- Instructions for the task: Looking at the entries below, state how many lines contain the word "isolation". Give the number alone.

Stored records
[Start of section]
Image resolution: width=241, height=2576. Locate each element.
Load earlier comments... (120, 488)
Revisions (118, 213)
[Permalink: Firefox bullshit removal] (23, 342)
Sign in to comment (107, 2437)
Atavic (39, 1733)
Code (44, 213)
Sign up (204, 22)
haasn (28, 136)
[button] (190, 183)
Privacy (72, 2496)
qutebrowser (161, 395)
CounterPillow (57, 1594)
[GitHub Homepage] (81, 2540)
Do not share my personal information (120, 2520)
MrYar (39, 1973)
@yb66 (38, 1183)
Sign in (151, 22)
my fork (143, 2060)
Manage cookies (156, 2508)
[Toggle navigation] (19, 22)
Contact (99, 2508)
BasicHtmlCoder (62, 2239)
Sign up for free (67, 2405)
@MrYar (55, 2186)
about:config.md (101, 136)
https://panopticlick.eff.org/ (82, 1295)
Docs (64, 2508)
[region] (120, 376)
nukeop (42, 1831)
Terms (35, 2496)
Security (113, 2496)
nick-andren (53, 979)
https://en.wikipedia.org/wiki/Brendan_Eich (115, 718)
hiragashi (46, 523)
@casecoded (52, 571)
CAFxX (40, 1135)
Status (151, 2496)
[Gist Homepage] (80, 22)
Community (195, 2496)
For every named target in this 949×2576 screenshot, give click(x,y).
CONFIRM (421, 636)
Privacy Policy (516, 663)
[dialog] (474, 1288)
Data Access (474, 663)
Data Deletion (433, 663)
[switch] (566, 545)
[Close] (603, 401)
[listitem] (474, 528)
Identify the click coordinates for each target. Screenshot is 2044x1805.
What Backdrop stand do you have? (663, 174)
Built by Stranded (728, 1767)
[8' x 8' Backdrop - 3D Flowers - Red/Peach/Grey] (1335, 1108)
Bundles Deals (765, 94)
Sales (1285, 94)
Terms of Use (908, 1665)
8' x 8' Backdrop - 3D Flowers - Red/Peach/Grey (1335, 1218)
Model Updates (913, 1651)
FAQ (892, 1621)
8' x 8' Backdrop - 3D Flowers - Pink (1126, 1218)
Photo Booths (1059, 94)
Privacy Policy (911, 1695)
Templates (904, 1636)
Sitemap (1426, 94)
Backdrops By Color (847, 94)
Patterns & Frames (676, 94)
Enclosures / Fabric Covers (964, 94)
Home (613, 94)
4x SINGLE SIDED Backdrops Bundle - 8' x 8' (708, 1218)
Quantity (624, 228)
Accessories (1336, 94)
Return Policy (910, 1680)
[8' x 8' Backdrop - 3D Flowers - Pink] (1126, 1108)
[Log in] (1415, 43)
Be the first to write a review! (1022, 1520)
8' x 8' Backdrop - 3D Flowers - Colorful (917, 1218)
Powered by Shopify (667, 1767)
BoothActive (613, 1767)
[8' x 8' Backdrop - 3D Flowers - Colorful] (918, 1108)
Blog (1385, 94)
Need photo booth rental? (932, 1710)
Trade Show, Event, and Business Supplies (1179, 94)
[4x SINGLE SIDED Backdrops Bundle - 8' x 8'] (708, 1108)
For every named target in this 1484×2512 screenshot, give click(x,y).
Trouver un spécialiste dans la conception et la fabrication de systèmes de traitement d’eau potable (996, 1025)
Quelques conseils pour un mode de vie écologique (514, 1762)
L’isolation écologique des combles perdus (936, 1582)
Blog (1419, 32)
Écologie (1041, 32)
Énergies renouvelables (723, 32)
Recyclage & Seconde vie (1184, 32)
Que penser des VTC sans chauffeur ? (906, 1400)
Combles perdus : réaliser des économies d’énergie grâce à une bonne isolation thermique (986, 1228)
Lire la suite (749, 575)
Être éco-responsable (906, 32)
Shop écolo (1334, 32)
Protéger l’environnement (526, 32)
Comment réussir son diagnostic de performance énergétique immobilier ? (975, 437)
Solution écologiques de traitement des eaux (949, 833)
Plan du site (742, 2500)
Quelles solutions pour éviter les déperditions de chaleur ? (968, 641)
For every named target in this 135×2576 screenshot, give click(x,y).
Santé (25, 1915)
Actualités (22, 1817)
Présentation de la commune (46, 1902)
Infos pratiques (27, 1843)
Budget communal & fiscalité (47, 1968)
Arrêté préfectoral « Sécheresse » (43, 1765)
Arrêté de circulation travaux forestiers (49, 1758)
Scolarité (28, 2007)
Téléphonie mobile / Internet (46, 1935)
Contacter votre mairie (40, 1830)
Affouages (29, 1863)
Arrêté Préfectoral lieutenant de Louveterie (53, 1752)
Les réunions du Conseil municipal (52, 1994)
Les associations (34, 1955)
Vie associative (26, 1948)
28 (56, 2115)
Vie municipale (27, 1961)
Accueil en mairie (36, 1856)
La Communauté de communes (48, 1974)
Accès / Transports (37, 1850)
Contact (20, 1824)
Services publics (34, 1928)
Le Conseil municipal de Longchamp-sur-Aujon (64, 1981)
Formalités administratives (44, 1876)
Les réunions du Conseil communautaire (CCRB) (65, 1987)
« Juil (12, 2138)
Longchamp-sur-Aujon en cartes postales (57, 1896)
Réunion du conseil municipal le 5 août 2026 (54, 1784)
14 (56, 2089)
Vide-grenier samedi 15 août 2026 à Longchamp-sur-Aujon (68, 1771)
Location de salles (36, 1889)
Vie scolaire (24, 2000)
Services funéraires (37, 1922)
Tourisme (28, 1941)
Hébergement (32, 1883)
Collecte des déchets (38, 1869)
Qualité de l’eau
[End of section]
- Task response: 2